## [What to produce]
Take the line containing "You are a GUI" and all lines after it, through the end of the material, and repeat them exactly, pictures left out.

*** Data extracts Section Begins ***

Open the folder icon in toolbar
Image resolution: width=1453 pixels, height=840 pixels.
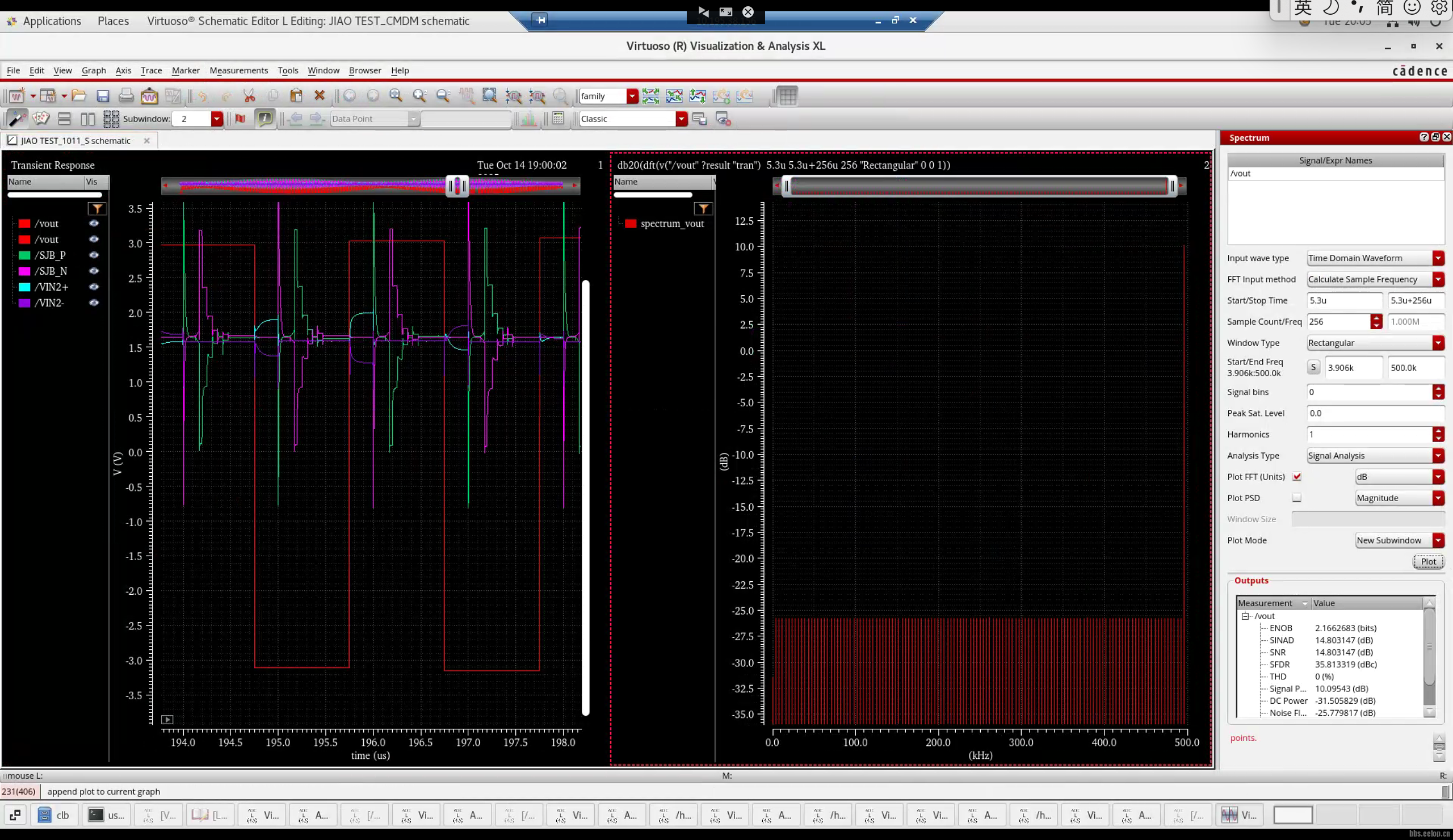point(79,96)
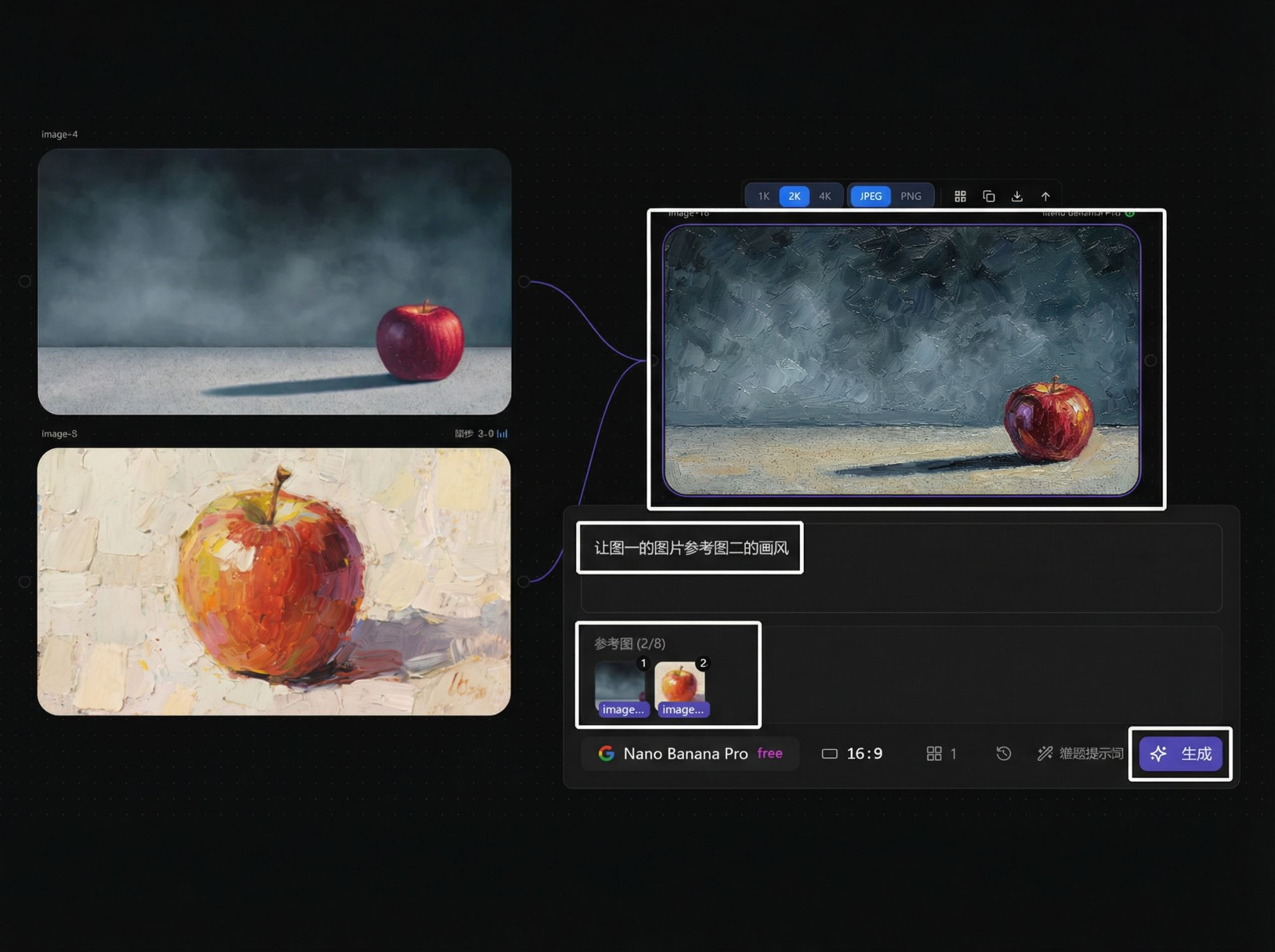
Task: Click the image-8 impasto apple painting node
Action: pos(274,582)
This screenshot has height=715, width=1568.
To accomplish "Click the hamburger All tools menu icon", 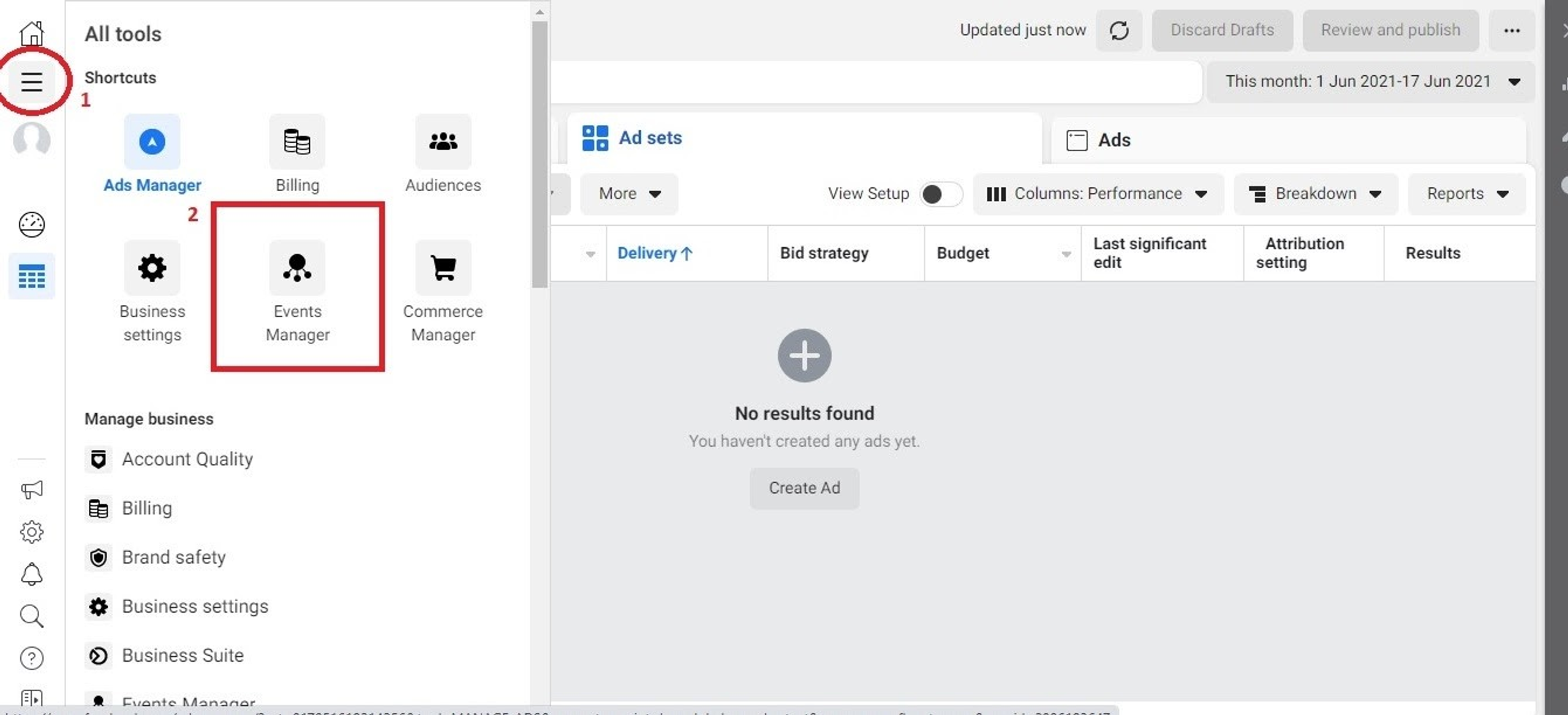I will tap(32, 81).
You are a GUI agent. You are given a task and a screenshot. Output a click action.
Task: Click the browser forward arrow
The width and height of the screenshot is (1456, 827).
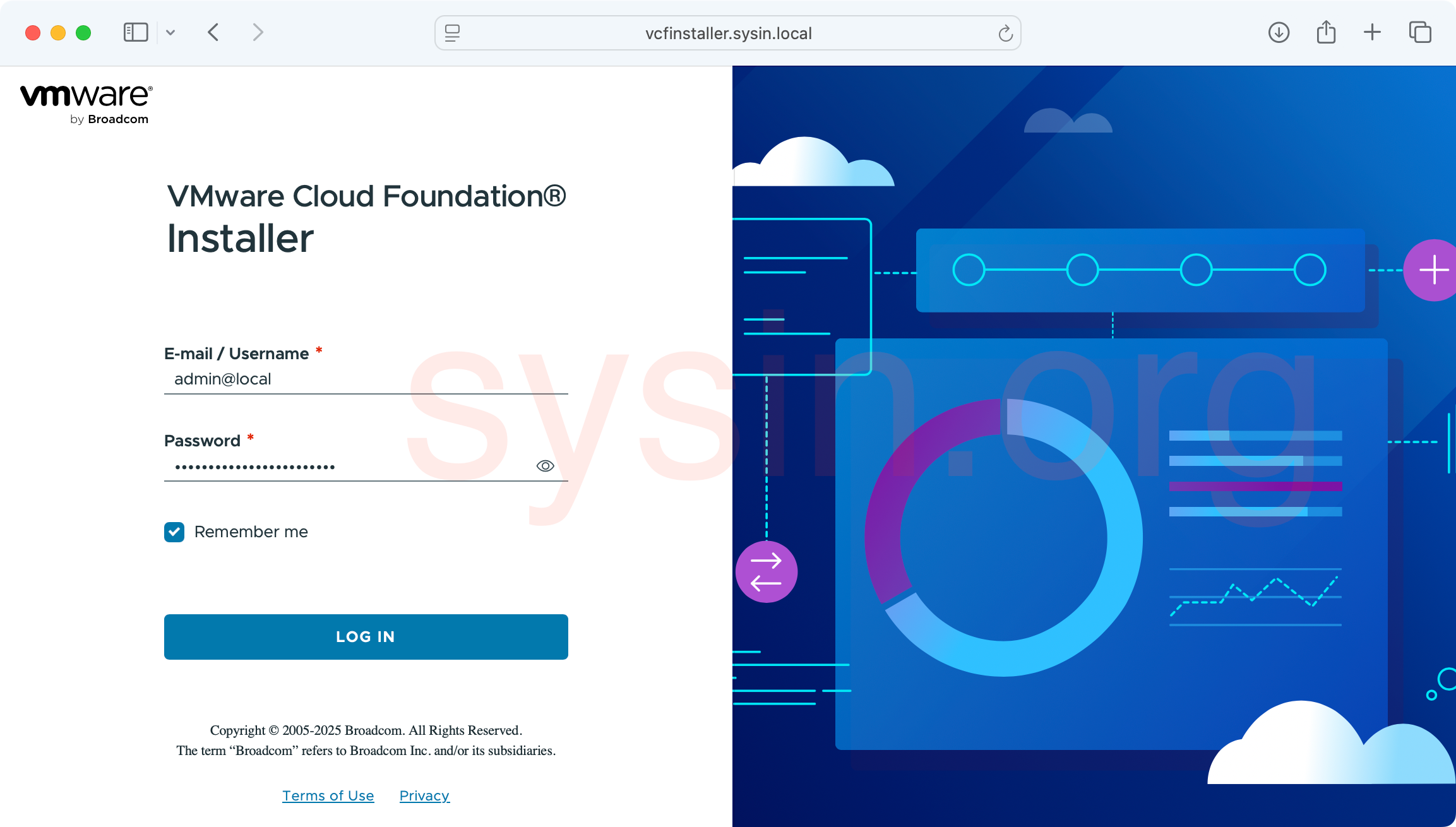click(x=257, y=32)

*** Data extracts Section Ends ***

## [Answer box]
You are a GUI agent. You are given a task and a screenshot. Output a click action.
Task: Click the browser forward arrow
The width and height of the screenshot is (1456, 827).
click(x=257, y=32)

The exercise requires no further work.